No añadió nada más, hasta que el Libellarius, primer canciller del palacio imperial, se adelantó y leyó, primero en latín y después en griego, con voz estentórea:

—León, César, Imperator, sempiterno Augusto. La voluntad del Dios todopoderoso y vuestra elección me han elevado a emperador para el bien del imperio romano.

El muchacho asintió con la cabeza, y los que estaban cerca de él oyeron cómo repetía las palabras rituales. La mayoría de los presentes declararon que el pequeño León era un niño muy despierto, pues había representado a la perfección su papel en el espectáculo, alargando la diadema a su padre y ofreciéndole un lugar en el trono.
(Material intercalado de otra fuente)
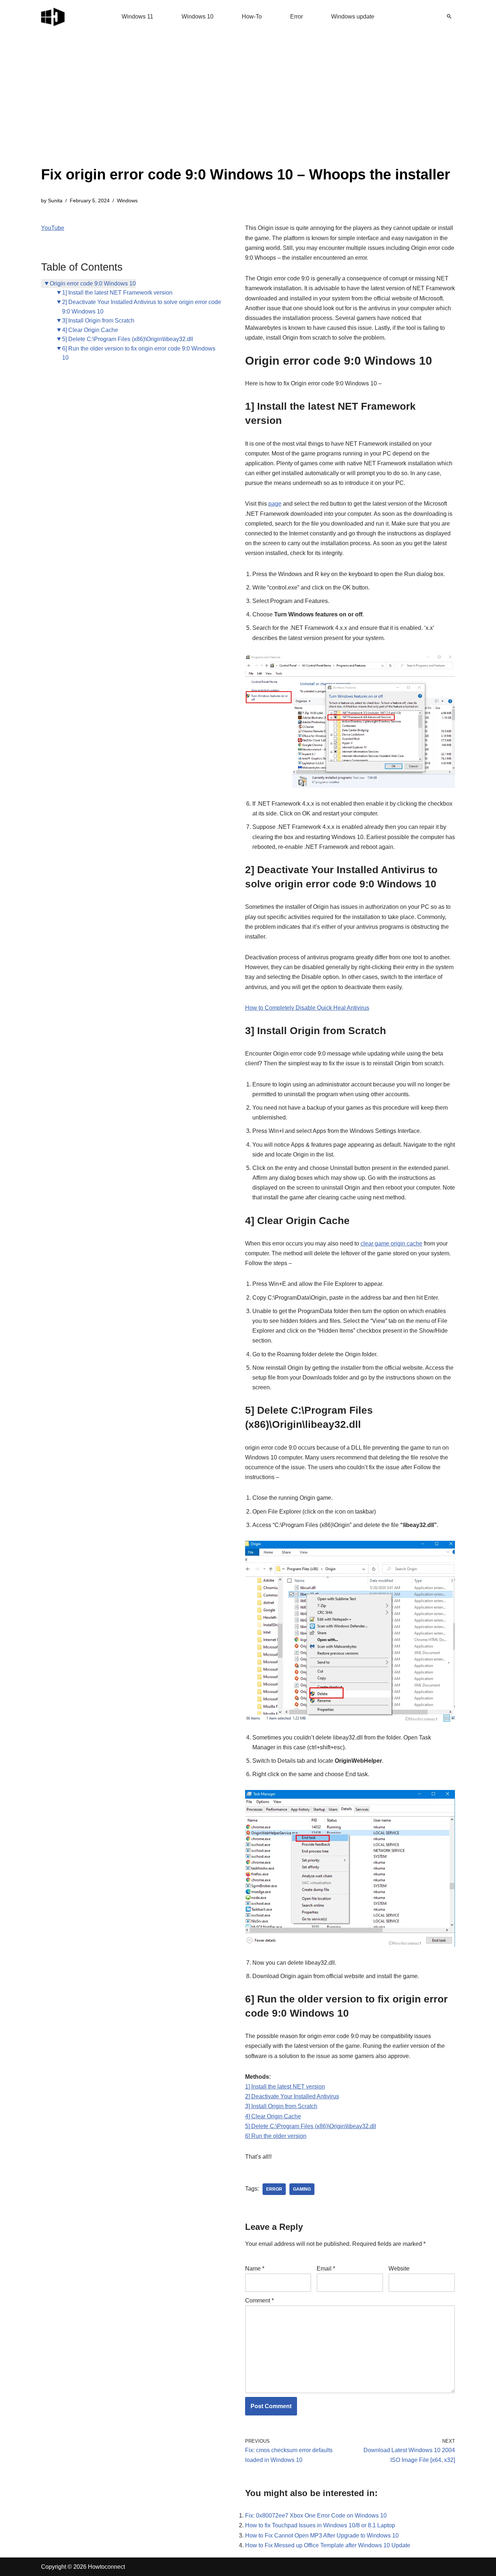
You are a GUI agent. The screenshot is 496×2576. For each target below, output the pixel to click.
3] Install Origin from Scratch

Pronunció la frase consagrada sobre el reinado en común, y abrazó a su padre, poniendo así de manifiesto que colocaba al patricio a su misma altura.

Este día no abrieron los baños de Bizancio, a fin de que también los maestros bañistas pudiesen acudir a los Foros. Se decía que en los tiempos antiguos, el nuevo emperador era llevado al Hipódromo y presentado a la población de «la ciudad protegida por los ángeles», que entonces le confería la consagración definitiva. Pero hacía mucho tiempo que se había abandonado tan piadosa costumbre. Si los Verdes hubiesen temido que el muchacho, al llegar a la edad adulta, se inclinaría por los Azules, los gritos de júbilo hubieran sido tal vez más débiles, o acaso hubiera surgido un tumulto entre los partidarios de uno u otro color. El derramamiento de sangre en el día de la elección del nuevo emperador habría constituido un mal presagio. Así pues, en los Foros aparecieron los pregoneros del palacio imperial y anunciaron a los cuatro puntos cardinales que León, el segundo de este nombre, y Zenón, el primero de este nombre, gobernarían juntos a partir de ahora: para el bien del imperio romano y de la cristiandad. Ave César… La muchedumbre era cada vez más numerosa en los Foros. Estaba esperando el anuncio de cómo agasajarían a su pueblo los dos nuevos emperadores de este día triste y prometedor a la vez.